Challenge 544 Response

“What Grandma Done”:
a Structural Solution to a Punctuation Problem

by Don Webb

Tim Simmons’ “What Grandma Done” appears in issues 543-544.

Challenge 544: Grandpa has to tell Hannah what is essentially a story within the story. Can it be done in any other way than by embedded narration and dialogue?

To review the context: Hannah goes to visit her grandparents’ farm one day. She finds Grandpa but what has become of Grandma?

Hannah’s grandfather takes her out to the barn and shows her Grandma’s grave. He swears Hannah to secrecy and tells her a lurid story: Grandma fell under an evil influence and became a serial killer of young girls, whose hearts she collected and bottled for her own nefarious purposes. Grandpa concludes by telling Hannah how he had to kill Grandma in self-defense.

The problem is that Grandpa’s account is rather long. It’s not hard to understand, but it does contain a number of embedded quotes. The elaborate punctuation is unavoidable, but it tends to call attention to itself. Is there a simpler way to tell the story?

First, we have to ascertain who the story is about: Hannah, Grandpa or Grandma. As the title says, the story is really about Grandma. And, in fact, she is the primary character even though she is technically absent; only Grandpa survives, and Hannah says and does relatively little.

The traditional structure of the frame story is a story within a story, where the embedded story affects in some way or at least explains the action in the opening and closing scenes. It can solve a lot of problems and provide some opportunities. For example:

  1. Hannah goes to visit Grandpa, who tells her that Grandma has run off with Cletis.

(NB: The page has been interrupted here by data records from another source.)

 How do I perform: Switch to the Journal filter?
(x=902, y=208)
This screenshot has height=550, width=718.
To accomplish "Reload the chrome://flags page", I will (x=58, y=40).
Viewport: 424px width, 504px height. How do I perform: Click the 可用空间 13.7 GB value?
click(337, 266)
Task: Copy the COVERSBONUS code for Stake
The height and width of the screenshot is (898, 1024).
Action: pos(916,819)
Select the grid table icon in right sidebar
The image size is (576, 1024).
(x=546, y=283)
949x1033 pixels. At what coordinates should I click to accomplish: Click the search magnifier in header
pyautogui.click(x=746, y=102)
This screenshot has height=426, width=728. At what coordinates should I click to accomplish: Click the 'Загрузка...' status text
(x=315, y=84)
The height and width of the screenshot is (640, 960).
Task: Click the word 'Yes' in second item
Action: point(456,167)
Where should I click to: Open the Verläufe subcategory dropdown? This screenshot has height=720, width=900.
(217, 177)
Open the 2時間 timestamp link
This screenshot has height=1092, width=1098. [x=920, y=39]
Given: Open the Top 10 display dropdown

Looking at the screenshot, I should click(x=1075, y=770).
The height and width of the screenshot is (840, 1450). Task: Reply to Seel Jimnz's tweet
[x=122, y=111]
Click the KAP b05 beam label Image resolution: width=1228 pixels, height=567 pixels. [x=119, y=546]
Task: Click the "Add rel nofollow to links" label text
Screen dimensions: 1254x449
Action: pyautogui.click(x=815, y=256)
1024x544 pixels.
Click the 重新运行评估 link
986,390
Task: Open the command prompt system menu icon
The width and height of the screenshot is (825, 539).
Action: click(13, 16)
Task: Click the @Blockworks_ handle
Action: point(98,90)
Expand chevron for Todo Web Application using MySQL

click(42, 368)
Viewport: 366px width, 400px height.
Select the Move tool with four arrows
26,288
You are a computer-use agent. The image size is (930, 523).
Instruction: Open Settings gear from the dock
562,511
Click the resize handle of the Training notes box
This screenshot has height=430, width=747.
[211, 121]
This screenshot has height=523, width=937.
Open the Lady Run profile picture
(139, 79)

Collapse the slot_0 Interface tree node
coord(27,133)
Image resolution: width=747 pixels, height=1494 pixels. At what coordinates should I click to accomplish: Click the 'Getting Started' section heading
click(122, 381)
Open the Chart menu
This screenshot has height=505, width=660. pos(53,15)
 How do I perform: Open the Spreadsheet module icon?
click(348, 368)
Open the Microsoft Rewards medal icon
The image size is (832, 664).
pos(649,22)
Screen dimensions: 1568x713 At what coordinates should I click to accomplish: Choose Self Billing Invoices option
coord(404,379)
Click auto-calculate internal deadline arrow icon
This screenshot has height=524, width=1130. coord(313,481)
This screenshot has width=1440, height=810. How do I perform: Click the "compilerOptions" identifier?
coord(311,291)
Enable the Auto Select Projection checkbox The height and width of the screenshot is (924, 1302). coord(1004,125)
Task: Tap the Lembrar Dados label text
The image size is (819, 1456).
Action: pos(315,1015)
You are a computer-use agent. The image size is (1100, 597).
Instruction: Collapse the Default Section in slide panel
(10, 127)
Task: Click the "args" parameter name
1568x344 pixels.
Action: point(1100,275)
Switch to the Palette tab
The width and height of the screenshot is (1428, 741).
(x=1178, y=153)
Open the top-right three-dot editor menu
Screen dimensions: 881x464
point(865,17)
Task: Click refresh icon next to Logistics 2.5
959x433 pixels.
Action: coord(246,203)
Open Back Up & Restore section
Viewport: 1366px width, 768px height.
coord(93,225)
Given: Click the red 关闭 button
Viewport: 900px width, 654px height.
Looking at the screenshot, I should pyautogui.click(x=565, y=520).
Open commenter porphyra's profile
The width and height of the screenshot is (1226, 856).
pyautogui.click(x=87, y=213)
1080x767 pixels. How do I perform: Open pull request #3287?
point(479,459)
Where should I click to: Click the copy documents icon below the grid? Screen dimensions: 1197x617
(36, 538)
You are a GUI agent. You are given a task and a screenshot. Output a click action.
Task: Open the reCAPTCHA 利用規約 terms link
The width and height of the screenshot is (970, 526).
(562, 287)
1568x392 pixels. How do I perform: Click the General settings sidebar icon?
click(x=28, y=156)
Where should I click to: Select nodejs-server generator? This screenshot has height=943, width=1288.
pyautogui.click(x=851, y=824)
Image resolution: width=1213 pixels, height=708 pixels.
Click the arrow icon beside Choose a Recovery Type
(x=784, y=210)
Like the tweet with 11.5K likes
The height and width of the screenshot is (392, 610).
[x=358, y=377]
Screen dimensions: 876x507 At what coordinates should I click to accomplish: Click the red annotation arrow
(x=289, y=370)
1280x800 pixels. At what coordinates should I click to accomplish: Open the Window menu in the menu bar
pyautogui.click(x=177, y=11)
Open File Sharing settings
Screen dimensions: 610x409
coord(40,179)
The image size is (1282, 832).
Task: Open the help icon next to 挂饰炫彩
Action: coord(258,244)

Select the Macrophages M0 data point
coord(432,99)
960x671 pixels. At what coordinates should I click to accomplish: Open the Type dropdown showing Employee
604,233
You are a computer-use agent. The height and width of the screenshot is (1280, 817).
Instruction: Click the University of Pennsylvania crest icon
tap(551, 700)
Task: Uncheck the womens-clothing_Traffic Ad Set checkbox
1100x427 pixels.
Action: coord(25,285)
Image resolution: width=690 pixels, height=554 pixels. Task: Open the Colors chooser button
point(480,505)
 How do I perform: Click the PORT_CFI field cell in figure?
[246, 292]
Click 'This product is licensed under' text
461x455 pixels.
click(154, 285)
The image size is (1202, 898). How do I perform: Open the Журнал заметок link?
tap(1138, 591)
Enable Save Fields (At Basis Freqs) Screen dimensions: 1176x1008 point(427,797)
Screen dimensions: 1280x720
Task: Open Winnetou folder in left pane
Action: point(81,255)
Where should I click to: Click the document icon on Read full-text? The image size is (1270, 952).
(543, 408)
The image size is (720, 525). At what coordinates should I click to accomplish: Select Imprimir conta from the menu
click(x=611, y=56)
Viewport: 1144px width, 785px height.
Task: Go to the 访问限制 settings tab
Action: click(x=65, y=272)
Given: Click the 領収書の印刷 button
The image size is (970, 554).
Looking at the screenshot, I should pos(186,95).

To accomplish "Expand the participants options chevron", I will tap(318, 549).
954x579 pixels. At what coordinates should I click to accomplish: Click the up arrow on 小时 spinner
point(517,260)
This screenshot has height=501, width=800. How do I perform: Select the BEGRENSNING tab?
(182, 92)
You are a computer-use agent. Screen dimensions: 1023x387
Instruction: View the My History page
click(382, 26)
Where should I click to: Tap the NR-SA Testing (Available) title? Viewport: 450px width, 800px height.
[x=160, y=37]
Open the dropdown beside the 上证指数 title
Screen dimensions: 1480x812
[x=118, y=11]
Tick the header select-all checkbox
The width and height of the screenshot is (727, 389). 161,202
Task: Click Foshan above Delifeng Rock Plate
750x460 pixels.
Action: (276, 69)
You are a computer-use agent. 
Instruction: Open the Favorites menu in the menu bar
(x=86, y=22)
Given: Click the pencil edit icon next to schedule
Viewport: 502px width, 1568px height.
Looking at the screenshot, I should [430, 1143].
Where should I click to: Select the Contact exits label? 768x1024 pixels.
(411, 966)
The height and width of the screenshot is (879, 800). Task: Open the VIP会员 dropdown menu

  2. Grandpa asks Hannah to stay after sundown, for apple pie. Hannah has to go home by sundown but promises to come back the next night and keep Grandpa company.

  3. Grandpa goes out to the barn and puts finishing touches on Grandma’s grave, thus raising a question: Why did he lie to Hannah about Grandma and Cletis? Grandpa recalls his initial suspicions of Grandma’s forays into the barn at night.

Those first three scenes form the opening frame.

  1. An embedded story begins. It can describe Grandma’s adventures from the point of view of an omniscient narrator rather than as Grandpa’s recollection. Grandma discovers an old book of spells and proceeds to slay victims and collect hearts. Her story can end where Grandpa confronts her with his discovery in the barn, and she infects him before he kills her.

Thus, the readers can see Grandma in action — complete with dialogue in direct quotes — rather than hear Grandpa tell the story to an polite and patient Hannah.

  1. In the closing frame, Hannah returns the next evening. While she's eating pie, Grandpa's knuckle-bone necklace begins to glow, and we know what's really for dessert. Or Hannah can show up with the entire cast of Criminal Minds, complete with a SWAT team; they proceed to ask Grandpa some very pointed questions. Take your pick of endings.

A frame story would also resolve other problems. For example: Grandpa need not swear Hannah to secrecy, a promise that neither he nor the readers can reasonably expect her to keep.

Also, when does Grandpa tell the truth: in daytime, when the spell has no effect, or at night, when his evil talisman becomes active? In the frame story, there is no ambiguity: he is always under Grandma’s spell.

As the old saying goes, there’s more than one way to skin a cat. An embedded story told by a character has certain advantages; a frame story has others of its own.